I have a little mixed reaction about The Chosen and the Beautiful. While I did enjoy Nghi Vo’s visual and lyrical writing, it took me a bit to fully immerse myself into the world. This might shock many but I have never watched The Great Gatsby nor have I read the book. To say that I was confused about the setting and the connection between the characters is an understatement. In the same vein, this means that I’m not sure how much this book has deviated or stayed the same as compared to the original classic. Regardless, once I got used to the setting, the book just pulled me in.
Jordan’s an interesting character. Aloof and uncaring about others, Jordan does what she wants as she was adopted into the Baker family and is a part of the high society life. Magic runs in her veins. She endures conversations that have racist undertones and lives in a time where an Act was about to pass that bans all Asians. Through her, Nghi Vo discusses white supremacy, racial discrimination, and class struggles.

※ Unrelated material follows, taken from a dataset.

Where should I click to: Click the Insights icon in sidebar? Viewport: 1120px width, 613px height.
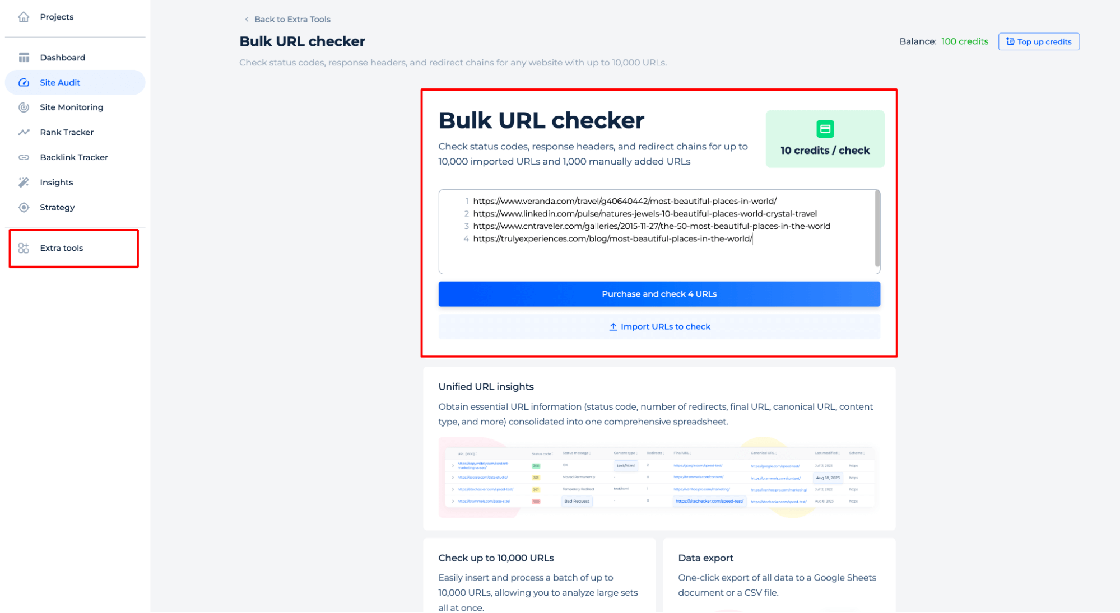[x=24, y=182]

As mentioned before, Nghi Vo’s writing is enchanting. She perfectly described the lavish and dazzling lifestyle of a socialite and the magical elements of Jay Gatsby’s mansion and parties. The complicated relationship between the characters remains a mystery for me. Daisy, Jordan, Nick, Jay, and Tom’s lives are intertwined with magic and by fate. Feelings are messy and throw in the five of them, it becomes chaos.

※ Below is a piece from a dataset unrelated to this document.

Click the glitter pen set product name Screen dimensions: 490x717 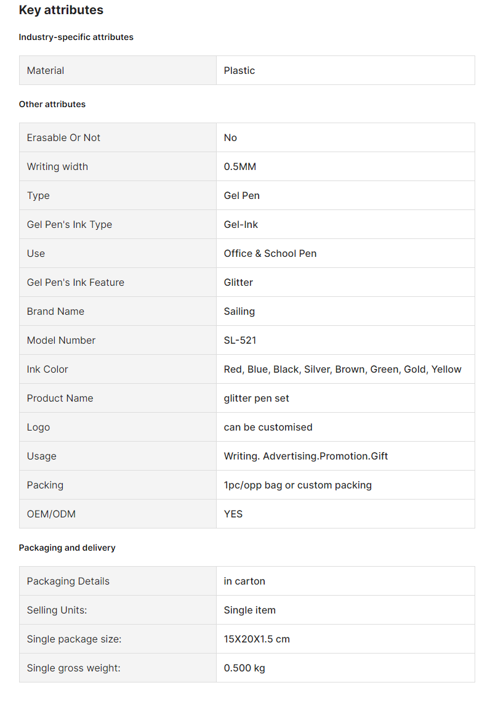[256, 399]
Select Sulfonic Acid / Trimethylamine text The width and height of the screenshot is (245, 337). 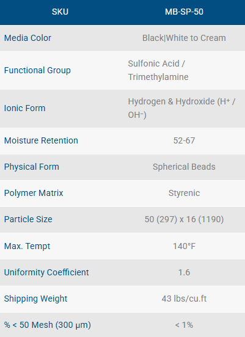[x=158, y=70]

Ultimately, this is Jordan’s story and her perspective of a queer Asian in the 1920s. The Chosen and the Beautiful is another beautiful creation by Nghi Vo. I just wished there were more explanations for certain things such as the magic and had more time to understand the relationship between each and every one of the characters.
Regardless, I had a wonderful time reading The Chosen and the Beautiful. Nghi Vo never fails to draw me into her works and I’m sure this will not be the last time.